Task instructions: Return all lines from the listing below in which "logo" appears.
◇ ◇ ◇ ◇ ◇
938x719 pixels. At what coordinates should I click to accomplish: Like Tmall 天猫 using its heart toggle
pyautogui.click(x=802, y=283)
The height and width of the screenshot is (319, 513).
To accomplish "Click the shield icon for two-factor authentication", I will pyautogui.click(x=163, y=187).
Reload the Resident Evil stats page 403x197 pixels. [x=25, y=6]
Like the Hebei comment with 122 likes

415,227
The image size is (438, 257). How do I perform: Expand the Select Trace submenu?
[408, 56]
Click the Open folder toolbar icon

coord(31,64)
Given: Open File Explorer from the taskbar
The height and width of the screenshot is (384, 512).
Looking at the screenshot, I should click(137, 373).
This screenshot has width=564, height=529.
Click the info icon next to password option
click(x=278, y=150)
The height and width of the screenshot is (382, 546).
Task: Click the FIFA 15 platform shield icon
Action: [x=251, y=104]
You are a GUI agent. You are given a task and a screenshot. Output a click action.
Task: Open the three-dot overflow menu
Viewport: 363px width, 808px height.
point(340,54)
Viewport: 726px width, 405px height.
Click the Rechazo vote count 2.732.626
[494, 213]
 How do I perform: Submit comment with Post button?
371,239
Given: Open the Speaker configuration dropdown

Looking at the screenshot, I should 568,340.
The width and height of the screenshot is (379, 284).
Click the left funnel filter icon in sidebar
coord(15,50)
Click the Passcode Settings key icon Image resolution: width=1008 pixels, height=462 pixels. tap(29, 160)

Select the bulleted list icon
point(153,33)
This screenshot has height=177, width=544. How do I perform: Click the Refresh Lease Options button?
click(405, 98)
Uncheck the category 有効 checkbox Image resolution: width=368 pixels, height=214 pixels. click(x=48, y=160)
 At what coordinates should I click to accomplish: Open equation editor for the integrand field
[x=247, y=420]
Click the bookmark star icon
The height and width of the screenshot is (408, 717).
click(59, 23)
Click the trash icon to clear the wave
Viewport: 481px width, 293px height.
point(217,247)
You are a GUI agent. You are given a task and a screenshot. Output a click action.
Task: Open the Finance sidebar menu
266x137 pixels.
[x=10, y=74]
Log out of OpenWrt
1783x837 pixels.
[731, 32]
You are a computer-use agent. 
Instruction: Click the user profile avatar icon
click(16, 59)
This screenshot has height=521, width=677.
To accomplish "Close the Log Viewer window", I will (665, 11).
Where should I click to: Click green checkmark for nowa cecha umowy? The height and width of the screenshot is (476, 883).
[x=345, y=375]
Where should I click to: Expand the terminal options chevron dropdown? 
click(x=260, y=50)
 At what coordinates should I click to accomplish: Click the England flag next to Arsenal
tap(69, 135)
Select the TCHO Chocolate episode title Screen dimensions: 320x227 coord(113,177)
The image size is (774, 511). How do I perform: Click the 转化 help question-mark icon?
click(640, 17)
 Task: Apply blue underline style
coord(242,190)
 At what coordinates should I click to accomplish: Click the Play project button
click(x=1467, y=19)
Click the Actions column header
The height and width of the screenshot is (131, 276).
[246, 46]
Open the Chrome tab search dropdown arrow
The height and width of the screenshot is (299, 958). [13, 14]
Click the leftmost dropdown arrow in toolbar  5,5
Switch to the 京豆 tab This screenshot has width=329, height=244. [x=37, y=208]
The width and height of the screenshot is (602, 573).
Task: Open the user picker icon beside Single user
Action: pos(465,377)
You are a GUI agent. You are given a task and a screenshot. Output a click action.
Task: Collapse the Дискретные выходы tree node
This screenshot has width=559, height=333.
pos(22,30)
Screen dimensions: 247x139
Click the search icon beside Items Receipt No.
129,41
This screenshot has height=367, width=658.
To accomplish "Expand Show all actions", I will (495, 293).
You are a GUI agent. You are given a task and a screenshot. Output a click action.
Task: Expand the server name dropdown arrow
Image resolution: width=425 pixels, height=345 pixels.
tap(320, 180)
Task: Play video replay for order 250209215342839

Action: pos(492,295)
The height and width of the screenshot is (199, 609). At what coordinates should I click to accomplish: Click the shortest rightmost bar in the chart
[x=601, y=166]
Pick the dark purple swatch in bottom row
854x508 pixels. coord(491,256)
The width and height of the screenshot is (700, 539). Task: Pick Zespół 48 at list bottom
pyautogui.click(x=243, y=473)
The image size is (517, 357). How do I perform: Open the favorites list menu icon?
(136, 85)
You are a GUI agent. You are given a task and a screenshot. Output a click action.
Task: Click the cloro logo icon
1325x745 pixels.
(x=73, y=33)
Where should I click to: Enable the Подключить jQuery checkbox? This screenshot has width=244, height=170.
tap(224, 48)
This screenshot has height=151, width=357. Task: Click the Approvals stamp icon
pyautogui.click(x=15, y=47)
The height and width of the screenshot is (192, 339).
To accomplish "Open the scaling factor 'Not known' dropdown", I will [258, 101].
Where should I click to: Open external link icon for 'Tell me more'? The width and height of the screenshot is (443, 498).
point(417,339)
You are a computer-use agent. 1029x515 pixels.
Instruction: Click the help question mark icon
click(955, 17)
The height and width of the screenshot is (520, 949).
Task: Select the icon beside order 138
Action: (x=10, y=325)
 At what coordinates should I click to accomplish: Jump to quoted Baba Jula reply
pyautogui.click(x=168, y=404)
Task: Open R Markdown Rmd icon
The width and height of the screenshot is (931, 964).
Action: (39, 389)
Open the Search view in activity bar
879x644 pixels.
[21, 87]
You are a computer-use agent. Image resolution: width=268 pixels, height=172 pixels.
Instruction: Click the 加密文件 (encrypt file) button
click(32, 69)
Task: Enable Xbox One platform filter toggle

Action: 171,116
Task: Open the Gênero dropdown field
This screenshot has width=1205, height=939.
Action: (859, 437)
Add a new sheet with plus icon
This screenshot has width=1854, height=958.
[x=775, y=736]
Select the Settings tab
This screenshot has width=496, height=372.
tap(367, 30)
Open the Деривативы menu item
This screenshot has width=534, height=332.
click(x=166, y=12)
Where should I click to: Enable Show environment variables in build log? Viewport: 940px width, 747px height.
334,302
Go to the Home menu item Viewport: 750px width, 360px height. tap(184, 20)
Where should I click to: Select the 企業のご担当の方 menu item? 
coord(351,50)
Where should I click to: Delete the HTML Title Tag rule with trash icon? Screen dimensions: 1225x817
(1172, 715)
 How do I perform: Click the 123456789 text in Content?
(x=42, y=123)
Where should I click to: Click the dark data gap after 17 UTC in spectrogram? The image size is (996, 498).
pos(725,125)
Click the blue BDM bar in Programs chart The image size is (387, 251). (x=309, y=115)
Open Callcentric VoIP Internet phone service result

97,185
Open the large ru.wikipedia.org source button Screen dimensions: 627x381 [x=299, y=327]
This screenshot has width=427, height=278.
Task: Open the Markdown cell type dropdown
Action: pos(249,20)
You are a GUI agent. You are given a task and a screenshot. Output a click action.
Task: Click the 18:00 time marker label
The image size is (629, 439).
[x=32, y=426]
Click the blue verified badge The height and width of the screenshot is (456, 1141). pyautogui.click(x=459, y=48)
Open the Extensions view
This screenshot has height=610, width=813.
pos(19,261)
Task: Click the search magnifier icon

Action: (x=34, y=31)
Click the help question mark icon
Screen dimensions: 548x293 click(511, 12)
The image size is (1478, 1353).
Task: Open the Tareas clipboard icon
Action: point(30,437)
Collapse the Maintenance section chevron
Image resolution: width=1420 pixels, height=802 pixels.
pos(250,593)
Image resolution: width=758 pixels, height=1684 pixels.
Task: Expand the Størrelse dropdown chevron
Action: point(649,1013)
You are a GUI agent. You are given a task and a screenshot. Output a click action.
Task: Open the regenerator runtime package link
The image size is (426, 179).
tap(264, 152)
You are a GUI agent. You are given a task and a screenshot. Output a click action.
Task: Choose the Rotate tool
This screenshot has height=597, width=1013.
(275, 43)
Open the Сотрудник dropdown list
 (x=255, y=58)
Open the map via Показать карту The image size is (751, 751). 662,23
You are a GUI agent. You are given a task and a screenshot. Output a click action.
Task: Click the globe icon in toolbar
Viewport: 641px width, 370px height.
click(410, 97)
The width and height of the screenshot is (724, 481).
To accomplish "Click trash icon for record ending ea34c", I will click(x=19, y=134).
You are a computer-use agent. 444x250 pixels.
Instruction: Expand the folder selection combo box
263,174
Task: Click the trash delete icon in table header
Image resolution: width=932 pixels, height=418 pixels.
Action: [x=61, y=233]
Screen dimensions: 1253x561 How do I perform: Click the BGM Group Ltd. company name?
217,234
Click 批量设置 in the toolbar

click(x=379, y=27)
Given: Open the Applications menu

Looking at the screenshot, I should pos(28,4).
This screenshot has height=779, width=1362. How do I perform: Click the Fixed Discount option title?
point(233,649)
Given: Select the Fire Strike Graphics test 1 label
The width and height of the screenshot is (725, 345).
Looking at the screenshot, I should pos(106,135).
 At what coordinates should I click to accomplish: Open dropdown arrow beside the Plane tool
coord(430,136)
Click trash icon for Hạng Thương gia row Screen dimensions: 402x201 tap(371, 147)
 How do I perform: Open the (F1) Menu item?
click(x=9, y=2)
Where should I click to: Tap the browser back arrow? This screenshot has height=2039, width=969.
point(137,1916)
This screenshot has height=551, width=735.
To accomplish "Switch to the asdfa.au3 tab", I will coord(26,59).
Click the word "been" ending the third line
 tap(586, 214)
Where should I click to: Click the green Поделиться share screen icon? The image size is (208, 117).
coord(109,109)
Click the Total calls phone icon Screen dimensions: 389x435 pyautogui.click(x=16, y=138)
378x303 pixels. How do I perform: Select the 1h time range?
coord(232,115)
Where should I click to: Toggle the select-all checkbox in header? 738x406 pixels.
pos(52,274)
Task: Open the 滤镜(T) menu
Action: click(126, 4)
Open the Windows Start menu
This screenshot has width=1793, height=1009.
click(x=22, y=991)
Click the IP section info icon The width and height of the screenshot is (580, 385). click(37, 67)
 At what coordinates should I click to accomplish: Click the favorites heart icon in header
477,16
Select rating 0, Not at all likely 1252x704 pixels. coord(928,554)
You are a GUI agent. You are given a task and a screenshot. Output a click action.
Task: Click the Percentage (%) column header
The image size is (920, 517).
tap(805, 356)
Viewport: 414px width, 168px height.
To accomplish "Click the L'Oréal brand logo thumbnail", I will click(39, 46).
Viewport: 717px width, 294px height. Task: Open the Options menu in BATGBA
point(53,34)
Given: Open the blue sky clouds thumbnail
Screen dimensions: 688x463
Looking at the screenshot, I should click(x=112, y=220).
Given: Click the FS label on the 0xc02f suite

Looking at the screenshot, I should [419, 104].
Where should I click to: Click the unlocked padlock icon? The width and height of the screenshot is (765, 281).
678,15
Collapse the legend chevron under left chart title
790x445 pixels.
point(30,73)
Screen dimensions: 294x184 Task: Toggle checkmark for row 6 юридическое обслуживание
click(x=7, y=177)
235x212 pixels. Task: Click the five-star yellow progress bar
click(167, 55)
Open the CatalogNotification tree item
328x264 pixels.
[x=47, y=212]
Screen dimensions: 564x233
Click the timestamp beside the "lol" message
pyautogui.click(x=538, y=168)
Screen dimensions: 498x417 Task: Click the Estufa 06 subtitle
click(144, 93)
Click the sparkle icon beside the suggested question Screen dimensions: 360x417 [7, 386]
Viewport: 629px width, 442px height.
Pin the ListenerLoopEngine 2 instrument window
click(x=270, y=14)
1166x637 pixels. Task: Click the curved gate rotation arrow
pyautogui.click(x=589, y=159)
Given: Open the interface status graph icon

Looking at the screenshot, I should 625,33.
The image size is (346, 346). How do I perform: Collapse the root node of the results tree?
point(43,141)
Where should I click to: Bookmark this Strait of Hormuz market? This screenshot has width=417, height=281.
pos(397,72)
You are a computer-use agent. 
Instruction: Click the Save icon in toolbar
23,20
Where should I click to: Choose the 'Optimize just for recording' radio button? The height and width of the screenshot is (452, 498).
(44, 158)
◇ ◇ ◇ ◇ ◇
Solution to the exercise:
Task: Click the cloro logo icon
To accomplish "Click the L'Oréal brand logo thumbnail", I will click(39, 46).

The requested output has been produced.